RECORDS PROVIDED: Begin

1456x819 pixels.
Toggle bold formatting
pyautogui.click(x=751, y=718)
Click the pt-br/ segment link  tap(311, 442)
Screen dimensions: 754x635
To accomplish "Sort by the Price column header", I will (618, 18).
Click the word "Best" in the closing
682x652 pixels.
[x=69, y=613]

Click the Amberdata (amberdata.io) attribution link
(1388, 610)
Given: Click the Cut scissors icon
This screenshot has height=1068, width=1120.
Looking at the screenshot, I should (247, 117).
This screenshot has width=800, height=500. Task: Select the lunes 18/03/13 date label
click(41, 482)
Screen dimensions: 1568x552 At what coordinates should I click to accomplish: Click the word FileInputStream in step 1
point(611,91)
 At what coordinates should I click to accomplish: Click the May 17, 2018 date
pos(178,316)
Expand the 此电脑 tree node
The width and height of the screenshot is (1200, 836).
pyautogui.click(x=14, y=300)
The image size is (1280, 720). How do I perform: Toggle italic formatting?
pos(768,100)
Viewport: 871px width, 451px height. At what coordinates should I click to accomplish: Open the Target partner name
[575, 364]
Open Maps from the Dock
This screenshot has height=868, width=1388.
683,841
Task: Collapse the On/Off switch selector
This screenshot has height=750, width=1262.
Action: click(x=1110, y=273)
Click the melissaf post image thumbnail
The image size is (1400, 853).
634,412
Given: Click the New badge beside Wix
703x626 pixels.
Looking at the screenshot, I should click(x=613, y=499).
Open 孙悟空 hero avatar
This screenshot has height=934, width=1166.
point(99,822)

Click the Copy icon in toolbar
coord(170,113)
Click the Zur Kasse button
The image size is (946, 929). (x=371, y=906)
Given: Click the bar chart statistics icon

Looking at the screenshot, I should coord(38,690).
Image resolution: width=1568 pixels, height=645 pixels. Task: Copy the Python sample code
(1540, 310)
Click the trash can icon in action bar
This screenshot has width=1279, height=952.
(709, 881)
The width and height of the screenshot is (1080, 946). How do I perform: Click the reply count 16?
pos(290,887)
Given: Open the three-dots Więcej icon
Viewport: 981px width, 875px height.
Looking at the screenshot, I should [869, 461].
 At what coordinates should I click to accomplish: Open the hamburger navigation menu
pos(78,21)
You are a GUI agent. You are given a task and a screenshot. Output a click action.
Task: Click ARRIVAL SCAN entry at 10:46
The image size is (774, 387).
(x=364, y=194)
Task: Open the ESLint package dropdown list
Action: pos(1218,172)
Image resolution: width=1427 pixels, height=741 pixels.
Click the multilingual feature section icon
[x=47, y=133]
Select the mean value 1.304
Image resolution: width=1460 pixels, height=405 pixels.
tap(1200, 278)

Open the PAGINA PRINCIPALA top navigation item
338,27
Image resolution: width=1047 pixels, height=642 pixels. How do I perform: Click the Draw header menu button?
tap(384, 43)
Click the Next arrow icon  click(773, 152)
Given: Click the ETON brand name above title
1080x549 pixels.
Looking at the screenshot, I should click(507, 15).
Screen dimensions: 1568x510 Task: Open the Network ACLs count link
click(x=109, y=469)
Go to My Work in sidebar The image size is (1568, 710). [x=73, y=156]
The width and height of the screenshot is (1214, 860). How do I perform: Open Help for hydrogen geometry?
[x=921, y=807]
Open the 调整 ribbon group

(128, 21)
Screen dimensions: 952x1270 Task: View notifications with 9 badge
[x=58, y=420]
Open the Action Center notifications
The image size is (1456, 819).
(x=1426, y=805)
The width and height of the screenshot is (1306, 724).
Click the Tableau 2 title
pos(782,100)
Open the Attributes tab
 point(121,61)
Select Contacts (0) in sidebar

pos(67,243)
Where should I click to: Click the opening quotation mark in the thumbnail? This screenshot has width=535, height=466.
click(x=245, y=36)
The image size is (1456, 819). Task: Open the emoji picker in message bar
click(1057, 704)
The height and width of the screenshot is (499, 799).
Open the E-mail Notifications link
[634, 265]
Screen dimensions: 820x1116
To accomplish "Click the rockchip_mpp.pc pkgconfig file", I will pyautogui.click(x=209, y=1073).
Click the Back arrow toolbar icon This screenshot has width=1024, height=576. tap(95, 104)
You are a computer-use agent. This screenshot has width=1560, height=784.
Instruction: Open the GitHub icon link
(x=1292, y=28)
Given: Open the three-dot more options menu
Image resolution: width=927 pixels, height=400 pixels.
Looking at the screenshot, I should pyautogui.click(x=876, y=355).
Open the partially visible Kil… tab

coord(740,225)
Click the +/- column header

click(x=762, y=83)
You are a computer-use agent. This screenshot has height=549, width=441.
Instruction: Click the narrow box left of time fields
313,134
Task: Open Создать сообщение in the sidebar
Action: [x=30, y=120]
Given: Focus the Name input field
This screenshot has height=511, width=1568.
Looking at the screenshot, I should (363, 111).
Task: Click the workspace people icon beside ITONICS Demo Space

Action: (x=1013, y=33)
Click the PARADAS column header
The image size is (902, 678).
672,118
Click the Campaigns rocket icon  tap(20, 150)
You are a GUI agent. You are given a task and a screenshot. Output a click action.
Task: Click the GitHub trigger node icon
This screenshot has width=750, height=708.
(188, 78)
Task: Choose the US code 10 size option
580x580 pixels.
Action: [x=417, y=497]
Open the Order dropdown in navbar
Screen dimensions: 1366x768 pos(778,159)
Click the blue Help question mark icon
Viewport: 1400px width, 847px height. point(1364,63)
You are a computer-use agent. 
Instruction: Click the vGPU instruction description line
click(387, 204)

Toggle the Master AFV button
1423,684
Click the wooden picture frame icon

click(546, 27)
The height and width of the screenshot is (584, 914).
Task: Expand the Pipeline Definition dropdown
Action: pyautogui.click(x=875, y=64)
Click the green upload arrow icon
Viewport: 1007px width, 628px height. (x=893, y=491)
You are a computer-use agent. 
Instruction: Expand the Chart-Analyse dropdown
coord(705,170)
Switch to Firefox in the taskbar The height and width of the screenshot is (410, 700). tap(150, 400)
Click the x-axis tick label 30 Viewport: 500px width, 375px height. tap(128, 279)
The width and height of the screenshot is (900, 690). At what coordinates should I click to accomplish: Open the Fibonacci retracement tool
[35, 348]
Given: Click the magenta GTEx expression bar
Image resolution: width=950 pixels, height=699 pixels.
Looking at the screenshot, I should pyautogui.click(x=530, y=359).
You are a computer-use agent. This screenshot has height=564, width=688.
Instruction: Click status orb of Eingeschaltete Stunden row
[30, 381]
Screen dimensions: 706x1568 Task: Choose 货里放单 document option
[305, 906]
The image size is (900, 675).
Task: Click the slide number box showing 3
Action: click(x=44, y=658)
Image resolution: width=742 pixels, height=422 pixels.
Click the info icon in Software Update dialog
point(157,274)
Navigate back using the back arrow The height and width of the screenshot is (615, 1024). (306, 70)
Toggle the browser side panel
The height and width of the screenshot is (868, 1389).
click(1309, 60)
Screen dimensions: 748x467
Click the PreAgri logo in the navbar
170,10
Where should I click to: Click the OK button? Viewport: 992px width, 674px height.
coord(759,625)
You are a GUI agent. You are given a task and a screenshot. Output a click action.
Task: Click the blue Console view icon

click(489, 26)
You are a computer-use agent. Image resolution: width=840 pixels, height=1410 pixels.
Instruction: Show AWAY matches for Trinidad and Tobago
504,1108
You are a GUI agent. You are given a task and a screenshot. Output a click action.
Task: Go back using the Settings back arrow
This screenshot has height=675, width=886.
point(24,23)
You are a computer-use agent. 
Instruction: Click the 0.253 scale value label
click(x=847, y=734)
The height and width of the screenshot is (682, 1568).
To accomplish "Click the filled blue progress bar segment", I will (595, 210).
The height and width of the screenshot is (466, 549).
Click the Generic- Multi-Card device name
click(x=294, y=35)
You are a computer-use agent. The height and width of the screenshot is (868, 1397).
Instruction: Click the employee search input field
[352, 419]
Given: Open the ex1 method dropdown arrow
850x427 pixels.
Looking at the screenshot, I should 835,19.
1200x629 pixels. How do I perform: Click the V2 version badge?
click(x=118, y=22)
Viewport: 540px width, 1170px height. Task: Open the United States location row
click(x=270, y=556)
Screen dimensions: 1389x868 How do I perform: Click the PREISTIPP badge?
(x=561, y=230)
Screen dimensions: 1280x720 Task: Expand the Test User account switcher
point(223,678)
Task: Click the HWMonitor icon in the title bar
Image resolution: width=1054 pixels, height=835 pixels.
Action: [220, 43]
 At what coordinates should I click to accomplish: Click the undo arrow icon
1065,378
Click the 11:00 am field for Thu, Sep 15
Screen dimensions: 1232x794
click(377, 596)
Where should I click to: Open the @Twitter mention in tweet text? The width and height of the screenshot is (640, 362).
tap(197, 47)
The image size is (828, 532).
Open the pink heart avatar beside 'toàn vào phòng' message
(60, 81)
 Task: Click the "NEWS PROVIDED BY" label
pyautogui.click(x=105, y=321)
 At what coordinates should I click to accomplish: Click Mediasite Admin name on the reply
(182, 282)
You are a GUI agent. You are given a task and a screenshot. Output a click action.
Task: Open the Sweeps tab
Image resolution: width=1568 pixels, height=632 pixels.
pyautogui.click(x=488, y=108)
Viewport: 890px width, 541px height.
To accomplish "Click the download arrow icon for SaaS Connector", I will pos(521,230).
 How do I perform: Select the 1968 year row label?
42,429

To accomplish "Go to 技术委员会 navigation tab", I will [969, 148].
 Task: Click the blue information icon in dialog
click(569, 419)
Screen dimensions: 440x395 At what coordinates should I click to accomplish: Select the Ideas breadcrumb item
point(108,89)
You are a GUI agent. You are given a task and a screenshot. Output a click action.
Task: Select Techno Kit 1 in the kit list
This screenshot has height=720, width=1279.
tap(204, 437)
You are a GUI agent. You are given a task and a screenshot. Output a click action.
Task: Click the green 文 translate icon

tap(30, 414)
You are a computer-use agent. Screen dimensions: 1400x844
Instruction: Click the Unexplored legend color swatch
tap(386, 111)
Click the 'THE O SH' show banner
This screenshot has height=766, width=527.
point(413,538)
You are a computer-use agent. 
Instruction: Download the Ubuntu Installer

RECORDS PROVIDED: End

## [WORK TO COMPLETE]
Report, from the entries above, each line where "three" is found.

## [TASK RESPONSE]
Given: Open the three-dots Więcej icon
Given: Open the three-dot more options menu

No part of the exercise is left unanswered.